Google has multiple ways to detect duplicate content
Google does not like duplicate content and often penalizes pages and websites that have duplicate content.
But how does Google detect duplicate content?
Well, the obvious method is for search engine crawlers to crawl each web page, read and analyze the contents of the page, and decide if the page has duplicate content.
But that is not the only method Google uses.
In order to prevent unnecessary crawling by search engine crawlers, Google also uses a predictive algorithm method that predicts and detects duplicate content based on the URL patterns.
This vital piece of information was recently shared by Google’s John Mueller in a recent Google Search Central SEO hangout.
In this blog post, we share what John Mueller said, how Google’s predictive detection method works, and what SEO professionals and content marketers can do to ensure their content does not get incorrectly flagged as duplicate content.
John Mueller on detecting duplicate content
Here is what Google’s John Mueller said while explaining how Google predicts duplicate content:
“What tends to happen on our side is we have multiple levels of trying to understand when there is duplicate content on a site. And one is when we look at the page’s content directly and we kind of see, well, this page has this content, this page has different content, we should treat them as separate pages.

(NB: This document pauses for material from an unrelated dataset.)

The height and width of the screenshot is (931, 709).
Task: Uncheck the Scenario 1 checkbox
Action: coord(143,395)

The other thing is kind of a broader predictive approach that we have where we look at the URL structure of a website where we see, well, in the past, when we’ve looked at URLs that look like this, we’ve seen they have the same content as URLs like this. And then we’ll essentially learn that pattern and say, URLs that look like this are the same as URLs that look like this.”

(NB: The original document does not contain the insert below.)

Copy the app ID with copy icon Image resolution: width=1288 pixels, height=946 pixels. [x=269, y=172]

As mentioned earlier, John Mueller explained that the purpose of this predictive method is to save crawling resources:
“Even without looking at the individual URLs we can sometimes say, well, we’ll save ourselves some crawling and indexing and just focus on these assumed or very likely duplication cases.”
John also shared a few examples, i.e., automobile websites that use almost similar content with different cities’ names in the URL. Google’s predictive algorithm can detect such processes (using cities in the URL when there is no need to do so) and correctly flag those pages as duplicate content.
What can SEOs do?
Now comes the big question: what can SEOs do to make sure their content is safe.

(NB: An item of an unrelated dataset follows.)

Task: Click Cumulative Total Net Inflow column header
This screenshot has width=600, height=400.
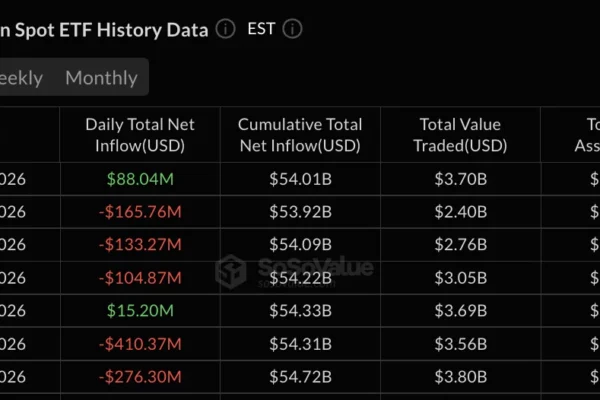Action: tap(299, 136)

John shared a few best practices:
“What I would try to do in a case like this is to see if you have this kind of situation where you have strong overlaps of content and to try to find ways to limit that as much as possible …
That could be by using something like a rel=canonical on the page and saying, well, this small city that is right outside the big city [in case you have an events website with each page discussing multiple events happening nearby], I’ll set the canonical to the big city because it shows exactly the same content.
So that really every URL that we crawl on your website and index, we can see, well, this URL and its content are unique and it’s important for us to keep all of these URLs indexed.